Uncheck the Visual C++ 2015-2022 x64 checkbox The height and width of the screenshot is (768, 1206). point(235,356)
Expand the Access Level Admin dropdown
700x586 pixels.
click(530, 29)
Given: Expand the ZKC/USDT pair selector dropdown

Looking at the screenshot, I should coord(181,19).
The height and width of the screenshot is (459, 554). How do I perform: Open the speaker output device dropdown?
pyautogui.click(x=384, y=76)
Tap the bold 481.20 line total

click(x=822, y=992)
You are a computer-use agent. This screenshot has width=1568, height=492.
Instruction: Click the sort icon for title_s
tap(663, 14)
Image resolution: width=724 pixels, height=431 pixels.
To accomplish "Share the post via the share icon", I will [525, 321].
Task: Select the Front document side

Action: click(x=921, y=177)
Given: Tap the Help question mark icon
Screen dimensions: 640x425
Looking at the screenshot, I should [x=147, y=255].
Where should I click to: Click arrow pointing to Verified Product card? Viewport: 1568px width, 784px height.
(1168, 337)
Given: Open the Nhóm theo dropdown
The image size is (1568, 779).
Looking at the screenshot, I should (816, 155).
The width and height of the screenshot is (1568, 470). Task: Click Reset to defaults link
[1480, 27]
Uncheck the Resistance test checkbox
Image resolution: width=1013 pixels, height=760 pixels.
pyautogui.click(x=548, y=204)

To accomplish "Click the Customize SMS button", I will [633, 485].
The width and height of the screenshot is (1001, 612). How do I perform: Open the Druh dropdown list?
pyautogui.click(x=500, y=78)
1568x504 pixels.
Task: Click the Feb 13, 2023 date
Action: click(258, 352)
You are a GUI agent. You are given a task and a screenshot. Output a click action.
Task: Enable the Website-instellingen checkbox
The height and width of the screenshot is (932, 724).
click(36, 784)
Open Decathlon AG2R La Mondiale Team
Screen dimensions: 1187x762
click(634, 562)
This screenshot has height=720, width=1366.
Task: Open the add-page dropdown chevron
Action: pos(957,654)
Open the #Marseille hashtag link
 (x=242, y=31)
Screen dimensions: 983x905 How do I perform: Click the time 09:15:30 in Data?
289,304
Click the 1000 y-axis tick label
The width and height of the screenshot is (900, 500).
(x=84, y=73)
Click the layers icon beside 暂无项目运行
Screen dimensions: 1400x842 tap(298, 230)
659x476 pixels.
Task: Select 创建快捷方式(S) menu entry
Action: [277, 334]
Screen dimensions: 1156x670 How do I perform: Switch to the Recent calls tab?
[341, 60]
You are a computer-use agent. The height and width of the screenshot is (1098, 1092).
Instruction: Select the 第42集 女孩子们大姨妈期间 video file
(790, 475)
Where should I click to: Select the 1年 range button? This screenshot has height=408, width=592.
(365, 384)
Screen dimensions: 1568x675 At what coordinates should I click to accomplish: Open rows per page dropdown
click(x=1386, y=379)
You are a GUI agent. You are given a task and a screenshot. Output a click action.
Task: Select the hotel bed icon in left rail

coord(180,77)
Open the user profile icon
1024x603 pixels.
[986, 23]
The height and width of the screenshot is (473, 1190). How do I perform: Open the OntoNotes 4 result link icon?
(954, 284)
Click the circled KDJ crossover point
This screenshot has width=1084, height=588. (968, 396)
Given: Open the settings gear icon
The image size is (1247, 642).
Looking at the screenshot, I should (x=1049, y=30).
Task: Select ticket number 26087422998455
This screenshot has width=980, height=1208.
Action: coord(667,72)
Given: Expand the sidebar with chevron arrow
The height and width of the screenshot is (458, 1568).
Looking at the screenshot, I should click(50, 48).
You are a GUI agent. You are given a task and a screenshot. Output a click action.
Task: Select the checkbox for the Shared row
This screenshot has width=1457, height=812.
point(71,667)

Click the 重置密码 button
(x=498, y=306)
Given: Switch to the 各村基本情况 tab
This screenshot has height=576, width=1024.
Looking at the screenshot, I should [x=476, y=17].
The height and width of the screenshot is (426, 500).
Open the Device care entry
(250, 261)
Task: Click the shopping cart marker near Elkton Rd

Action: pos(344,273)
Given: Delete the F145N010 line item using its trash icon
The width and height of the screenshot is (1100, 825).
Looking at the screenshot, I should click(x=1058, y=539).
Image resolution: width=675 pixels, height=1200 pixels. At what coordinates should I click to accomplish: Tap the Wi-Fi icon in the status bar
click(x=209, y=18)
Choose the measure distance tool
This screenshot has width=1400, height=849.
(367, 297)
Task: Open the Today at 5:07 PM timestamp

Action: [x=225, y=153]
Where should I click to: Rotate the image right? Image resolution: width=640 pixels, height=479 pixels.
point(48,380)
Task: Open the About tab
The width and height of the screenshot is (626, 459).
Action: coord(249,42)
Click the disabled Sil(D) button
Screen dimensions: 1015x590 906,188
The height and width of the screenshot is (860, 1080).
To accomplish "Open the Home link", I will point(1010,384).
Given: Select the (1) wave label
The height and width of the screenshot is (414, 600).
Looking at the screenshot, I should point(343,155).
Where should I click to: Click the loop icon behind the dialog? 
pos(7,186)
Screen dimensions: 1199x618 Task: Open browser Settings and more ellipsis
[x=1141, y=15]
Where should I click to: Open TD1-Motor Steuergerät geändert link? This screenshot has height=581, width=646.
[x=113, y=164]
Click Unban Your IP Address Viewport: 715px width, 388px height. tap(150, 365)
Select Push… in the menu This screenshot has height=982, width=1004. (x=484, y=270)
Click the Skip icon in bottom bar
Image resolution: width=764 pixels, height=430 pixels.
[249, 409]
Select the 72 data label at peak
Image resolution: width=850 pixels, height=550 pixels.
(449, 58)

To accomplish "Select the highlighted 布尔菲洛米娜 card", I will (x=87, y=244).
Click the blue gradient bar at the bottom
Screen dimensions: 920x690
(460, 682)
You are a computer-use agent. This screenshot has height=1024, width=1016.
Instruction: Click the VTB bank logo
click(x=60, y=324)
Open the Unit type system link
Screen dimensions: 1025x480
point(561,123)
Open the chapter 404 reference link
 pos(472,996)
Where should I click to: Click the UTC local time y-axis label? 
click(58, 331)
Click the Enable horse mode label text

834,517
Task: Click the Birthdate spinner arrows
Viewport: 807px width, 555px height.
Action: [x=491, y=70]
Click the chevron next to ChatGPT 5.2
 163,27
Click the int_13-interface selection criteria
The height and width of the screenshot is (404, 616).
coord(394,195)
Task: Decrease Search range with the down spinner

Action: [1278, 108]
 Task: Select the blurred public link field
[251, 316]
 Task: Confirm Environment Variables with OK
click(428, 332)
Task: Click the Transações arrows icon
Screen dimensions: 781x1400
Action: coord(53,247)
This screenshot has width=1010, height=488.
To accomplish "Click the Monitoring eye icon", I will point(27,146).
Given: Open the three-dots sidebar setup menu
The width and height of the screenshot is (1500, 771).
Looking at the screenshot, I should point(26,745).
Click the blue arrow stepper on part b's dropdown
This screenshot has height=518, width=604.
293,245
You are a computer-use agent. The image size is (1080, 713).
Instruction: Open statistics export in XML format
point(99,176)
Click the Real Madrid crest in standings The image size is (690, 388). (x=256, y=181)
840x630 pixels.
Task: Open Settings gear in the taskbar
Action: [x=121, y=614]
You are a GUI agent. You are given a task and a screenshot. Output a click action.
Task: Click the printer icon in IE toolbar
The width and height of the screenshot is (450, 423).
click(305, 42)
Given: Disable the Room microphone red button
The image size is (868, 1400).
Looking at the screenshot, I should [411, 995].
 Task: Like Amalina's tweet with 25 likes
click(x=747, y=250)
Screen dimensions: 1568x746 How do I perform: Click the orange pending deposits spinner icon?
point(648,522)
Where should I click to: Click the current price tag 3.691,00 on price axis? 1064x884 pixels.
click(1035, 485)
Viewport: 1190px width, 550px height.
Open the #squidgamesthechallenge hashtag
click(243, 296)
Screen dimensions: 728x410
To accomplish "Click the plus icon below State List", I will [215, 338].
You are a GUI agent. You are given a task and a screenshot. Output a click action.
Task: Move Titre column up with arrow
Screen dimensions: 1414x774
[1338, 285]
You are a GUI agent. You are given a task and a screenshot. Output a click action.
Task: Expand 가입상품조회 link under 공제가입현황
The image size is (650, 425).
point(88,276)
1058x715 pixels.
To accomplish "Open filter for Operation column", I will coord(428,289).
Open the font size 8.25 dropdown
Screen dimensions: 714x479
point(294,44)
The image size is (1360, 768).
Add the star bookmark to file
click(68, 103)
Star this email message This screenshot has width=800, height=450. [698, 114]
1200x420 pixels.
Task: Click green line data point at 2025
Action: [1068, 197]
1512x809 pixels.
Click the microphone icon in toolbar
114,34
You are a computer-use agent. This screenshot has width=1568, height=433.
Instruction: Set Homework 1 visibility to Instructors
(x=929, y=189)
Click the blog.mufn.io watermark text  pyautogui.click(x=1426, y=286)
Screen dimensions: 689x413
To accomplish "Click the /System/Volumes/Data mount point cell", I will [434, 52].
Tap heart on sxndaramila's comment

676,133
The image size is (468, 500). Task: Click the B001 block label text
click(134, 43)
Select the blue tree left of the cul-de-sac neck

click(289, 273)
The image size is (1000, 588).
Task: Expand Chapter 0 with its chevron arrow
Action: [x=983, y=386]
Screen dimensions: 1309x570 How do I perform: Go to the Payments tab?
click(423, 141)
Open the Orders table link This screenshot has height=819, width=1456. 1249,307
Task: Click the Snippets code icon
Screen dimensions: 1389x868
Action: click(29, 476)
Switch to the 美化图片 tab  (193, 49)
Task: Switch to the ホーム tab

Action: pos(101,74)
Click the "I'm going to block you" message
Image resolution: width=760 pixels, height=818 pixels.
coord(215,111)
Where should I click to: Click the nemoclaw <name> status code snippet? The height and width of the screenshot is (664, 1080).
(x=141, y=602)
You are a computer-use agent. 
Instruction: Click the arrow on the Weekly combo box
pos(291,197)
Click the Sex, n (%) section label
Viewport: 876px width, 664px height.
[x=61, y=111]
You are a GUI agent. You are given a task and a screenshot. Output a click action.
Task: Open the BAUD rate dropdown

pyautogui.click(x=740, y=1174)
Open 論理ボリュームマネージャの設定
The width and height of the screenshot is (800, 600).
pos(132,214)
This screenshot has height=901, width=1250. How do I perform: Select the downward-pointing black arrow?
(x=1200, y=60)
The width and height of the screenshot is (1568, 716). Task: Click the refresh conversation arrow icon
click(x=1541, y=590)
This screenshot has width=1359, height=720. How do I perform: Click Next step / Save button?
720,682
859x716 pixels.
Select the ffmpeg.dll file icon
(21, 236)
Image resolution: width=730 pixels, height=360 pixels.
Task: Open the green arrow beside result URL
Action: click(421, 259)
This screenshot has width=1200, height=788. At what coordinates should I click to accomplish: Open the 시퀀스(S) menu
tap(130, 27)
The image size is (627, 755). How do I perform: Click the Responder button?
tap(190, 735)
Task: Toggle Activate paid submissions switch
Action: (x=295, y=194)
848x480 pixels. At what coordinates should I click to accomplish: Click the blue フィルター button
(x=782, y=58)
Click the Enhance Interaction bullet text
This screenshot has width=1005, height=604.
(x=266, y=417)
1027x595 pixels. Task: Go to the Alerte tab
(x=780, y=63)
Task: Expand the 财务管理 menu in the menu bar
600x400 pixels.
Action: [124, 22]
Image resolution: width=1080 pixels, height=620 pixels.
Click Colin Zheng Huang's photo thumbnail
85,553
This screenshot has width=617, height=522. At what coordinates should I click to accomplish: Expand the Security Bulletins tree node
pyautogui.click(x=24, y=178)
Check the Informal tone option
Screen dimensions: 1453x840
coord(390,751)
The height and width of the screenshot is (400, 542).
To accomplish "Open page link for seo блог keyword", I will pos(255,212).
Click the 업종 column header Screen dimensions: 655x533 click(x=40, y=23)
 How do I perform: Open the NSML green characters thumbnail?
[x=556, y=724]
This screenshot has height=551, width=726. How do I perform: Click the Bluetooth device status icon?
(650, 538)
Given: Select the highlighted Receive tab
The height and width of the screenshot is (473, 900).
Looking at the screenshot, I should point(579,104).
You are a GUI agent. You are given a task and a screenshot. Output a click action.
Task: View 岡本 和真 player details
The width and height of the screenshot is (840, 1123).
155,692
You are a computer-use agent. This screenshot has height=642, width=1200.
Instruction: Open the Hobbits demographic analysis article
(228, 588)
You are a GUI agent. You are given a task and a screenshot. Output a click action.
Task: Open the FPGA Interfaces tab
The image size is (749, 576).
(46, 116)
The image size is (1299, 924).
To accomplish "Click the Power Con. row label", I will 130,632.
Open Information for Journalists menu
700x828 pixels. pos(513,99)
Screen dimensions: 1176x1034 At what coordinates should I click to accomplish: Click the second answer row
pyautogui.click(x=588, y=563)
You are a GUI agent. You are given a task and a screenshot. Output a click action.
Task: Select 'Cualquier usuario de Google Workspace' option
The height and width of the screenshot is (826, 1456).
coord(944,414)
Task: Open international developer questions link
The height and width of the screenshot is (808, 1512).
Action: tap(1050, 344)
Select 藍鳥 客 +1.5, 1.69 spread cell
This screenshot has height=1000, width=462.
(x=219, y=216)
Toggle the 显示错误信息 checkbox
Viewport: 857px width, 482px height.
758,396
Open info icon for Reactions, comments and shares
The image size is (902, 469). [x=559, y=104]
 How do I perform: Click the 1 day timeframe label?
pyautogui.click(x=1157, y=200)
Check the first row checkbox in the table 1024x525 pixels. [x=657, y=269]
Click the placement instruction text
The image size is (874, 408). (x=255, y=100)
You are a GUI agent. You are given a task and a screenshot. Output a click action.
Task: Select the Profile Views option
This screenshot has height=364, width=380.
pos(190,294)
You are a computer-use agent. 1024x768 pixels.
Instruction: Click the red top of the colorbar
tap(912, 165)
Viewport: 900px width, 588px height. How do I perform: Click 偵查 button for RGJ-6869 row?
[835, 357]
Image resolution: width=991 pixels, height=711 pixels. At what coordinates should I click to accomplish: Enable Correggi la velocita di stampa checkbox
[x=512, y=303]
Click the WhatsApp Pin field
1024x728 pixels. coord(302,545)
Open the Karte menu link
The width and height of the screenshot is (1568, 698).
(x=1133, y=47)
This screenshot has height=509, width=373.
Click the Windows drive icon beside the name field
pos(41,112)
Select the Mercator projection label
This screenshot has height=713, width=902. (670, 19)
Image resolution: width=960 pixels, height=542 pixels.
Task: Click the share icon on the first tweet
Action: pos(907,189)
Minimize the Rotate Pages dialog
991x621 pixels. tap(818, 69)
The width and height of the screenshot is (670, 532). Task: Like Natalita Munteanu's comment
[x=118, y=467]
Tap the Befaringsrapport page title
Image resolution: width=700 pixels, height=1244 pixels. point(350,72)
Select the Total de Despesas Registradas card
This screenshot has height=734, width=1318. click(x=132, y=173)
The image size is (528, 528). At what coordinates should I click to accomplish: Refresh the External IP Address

• • • • •

Look above for the line that holds "Click the Windows", then copy it and each line after it exactly, through the last line of the data.

Click the Windows drive icon beside the name field
pos(41,112)
Select the Mercator projection label
This screenshot has height=713, width=902. (670, 19)
Image resolution: width=960 pixels, height=542 pixels.
Task: Click the share icon on the first tweet
Action: pos(907,189)
Minimize the Rotate Pages dialog
991x621 pixels. tap(818, 69)
The width and height of the screenshot is (670, 532). Task: Like Natalita Munteanu's comment
[x=118, y=467]
Tap the Befaringsrapport page title
Image resolution: width=700 pixels, height=1244 pixels. point(350,72)
Select the Total de Despesas Registradas card
This screenshot has height=734, width=1318. click(x=132, y=173)
The image size is (528, 528). At what coordinates should I click to accomplish: Refresh the External IP Address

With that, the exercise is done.